▶ [Task directions]: Give only the number of lines in the listing below where the string "badge" occurs.

▶ [Input for this task]:
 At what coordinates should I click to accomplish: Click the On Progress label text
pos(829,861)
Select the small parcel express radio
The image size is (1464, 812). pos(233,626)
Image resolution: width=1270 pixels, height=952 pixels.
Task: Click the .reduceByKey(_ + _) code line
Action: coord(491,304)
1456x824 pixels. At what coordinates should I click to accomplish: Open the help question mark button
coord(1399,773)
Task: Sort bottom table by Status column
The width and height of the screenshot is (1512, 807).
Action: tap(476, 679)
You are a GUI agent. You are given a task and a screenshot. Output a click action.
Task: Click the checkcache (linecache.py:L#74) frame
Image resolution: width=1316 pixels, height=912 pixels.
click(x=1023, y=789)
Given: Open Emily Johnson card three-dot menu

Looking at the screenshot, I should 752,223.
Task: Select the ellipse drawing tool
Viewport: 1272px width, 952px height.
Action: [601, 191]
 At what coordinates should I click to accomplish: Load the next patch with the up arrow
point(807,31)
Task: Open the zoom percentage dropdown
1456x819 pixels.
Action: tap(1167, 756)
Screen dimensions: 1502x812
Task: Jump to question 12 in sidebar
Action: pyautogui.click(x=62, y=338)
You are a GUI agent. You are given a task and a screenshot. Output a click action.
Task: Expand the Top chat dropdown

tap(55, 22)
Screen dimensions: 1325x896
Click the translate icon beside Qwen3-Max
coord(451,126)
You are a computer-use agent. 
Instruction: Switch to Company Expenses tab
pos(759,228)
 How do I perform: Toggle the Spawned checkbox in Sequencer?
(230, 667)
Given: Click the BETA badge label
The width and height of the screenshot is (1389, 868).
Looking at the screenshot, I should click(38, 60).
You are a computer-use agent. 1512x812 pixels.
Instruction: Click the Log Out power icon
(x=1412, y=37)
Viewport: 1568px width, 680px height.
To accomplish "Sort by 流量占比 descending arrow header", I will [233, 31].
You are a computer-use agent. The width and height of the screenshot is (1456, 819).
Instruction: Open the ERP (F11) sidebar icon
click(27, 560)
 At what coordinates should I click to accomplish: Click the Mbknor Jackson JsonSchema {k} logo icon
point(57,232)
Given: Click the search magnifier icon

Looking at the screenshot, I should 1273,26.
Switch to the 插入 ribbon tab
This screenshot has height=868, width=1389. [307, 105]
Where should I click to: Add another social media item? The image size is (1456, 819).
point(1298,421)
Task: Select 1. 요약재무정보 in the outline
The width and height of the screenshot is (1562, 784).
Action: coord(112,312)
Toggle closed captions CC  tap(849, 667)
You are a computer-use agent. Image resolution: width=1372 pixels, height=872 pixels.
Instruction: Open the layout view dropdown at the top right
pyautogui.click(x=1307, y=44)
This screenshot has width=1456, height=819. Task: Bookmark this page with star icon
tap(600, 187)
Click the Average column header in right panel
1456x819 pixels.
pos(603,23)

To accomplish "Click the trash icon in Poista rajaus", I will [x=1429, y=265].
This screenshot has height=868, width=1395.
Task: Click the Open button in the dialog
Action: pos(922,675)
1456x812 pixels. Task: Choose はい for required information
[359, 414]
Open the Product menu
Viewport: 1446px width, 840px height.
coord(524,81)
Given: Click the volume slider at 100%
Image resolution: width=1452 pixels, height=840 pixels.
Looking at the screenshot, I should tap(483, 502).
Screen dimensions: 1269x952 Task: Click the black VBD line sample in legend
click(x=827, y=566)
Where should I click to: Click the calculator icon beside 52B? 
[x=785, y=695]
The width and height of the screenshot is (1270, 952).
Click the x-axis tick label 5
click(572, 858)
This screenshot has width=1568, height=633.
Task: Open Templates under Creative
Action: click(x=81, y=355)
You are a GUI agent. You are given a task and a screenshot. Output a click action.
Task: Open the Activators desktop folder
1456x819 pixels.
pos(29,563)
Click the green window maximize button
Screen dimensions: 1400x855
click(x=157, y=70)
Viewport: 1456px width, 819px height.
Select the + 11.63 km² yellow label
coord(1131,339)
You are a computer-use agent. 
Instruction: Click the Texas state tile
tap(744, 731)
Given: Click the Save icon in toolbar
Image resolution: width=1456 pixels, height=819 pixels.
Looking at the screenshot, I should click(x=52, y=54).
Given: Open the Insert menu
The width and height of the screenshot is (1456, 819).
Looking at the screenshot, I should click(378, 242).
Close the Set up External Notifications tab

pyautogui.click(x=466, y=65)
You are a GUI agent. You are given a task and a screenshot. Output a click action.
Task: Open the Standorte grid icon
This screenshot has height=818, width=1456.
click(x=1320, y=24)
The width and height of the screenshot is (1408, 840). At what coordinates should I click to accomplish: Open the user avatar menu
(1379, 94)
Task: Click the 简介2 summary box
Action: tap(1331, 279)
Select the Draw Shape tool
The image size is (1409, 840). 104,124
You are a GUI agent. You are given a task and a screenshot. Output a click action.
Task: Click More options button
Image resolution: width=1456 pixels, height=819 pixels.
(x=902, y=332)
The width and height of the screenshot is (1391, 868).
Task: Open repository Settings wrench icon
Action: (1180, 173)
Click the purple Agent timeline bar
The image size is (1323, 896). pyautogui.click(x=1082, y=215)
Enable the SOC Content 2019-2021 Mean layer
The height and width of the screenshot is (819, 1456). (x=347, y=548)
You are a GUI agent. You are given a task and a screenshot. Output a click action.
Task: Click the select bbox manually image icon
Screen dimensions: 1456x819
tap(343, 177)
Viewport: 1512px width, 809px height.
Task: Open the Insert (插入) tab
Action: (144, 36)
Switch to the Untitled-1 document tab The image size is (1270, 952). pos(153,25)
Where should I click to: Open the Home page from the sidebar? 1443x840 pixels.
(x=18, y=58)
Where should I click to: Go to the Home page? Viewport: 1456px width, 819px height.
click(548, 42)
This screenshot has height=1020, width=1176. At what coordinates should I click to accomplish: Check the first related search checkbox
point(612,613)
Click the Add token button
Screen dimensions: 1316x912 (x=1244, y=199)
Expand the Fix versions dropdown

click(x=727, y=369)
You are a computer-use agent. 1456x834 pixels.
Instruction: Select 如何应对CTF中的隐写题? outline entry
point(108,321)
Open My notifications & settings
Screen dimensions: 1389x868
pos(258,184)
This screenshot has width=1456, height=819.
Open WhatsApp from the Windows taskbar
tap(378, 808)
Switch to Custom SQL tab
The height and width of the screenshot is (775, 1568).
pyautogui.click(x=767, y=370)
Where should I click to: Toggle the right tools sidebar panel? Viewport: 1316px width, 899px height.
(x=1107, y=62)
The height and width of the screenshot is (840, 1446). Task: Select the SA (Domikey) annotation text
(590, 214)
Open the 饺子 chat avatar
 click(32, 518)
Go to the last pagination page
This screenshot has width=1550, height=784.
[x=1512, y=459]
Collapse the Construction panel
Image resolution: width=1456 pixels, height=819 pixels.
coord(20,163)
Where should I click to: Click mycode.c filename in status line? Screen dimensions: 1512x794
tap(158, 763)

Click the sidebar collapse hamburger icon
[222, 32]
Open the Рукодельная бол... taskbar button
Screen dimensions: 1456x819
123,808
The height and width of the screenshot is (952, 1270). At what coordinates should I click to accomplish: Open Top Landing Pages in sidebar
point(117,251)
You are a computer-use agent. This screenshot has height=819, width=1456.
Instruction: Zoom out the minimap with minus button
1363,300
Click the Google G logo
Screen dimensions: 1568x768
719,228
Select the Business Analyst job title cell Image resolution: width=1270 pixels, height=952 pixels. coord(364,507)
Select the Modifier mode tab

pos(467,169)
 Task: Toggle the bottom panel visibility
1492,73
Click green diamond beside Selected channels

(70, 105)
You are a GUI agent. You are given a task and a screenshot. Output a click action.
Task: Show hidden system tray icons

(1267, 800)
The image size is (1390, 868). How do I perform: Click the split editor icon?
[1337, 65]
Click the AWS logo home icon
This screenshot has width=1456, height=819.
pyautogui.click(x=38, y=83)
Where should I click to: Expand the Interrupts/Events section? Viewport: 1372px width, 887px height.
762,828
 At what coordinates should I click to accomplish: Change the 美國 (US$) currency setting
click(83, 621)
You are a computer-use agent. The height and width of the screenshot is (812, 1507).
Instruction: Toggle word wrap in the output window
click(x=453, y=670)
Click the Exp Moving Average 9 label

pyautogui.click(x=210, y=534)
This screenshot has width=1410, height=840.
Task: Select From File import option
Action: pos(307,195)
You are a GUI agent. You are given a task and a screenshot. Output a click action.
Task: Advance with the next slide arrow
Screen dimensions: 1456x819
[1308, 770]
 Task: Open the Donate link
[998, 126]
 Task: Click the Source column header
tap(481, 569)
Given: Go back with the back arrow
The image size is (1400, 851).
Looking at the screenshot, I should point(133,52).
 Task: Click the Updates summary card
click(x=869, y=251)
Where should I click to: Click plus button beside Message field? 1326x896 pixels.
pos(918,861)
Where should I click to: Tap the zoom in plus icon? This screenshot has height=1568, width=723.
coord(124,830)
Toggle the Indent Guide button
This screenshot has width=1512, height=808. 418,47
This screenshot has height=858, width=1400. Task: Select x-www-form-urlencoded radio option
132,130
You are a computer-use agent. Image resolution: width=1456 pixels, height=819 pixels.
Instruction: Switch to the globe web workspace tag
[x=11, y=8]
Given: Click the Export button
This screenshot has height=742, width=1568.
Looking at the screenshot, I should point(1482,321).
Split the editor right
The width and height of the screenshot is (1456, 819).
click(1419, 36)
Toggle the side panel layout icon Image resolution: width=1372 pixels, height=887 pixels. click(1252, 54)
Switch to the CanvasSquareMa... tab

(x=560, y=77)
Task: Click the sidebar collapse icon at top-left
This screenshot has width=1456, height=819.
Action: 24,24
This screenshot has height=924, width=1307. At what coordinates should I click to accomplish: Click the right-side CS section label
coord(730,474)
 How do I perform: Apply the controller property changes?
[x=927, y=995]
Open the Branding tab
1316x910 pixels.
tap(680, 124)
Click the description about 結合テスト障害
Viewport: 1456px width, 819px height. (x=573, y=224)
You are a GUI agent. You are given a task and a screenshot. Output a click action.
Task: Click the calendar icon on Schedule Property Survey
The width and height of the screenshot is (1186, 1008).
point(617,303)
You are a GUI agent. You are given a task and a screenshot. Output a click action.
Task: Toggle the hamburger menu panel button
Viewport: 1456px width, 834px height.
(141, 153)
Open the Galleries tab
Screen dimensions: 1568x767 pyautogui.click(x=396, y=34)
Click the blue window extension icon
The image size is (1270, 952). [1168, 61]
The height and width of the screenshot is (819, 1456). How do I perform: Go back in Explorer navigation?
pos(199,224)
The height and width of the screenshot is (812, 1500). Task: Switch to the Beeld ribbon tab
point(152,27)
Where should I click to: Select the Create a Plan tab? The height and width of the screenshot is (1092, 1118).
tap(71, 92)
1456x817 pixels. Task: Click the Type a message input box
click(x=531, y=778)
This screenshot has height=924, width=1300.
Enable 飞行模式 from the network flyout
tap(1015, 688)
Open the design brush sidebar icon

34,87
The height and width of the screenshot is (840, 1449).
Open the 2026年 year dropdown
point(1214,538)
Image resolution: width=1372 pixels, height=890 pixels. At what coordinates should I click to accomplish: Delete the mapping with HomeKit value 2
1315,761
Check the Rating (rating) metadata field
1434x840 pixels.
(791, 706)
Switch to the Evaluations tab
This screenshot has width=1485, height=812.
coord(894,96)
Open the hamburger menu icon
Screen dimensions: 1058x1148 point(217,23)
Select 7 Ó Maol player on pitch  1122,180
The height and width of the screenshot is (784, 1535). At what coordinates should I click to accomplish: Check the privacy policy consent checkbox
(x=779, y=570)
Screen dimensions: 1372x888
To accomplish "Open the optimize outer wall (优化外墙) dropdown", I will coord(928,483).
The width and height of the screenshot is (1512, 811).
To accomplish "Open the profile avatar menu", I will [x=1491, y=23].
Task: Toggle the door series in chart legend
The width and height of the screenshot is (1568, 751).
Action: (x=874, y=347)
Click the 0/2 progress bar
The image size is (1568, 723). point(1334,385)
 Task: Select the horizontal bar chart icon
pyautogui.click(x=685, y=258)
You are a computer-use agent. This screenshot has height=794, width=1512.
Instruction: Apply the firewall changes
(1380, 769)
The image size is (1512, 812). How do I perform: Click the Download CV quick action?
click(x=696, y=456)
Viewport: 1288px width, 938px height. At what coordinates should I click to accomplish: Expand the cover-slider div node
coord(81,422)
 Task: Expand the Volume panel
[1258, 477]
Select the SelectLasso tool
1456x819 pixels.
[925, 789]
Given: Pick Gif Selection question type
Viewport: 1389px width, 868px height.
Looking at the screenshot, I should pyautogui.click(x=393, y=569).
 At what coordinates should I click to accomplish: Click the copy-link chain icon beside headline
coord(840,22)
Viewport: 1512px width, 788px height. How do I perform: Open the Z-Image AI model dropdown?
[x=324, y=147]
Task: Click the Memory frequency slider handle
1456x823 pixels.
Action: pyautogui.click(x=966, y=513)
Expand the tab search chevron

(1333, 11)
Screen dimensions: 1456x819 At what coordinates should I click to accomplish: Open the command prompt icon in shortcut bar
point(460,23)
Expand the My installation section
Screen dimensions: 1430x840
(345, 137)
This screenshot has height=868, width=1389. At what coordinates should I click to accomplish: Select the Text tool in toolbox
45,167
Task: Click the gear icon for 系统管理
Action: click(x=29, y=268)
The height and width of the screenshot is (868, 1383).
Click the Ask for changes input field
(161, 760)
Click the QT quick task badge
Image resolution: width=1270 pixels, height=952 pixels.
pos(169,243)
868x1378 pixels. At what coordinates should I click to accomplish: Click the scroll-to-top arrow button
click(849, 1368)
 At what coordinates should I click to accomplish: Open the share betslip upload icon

▶ [Exercise answer]: 2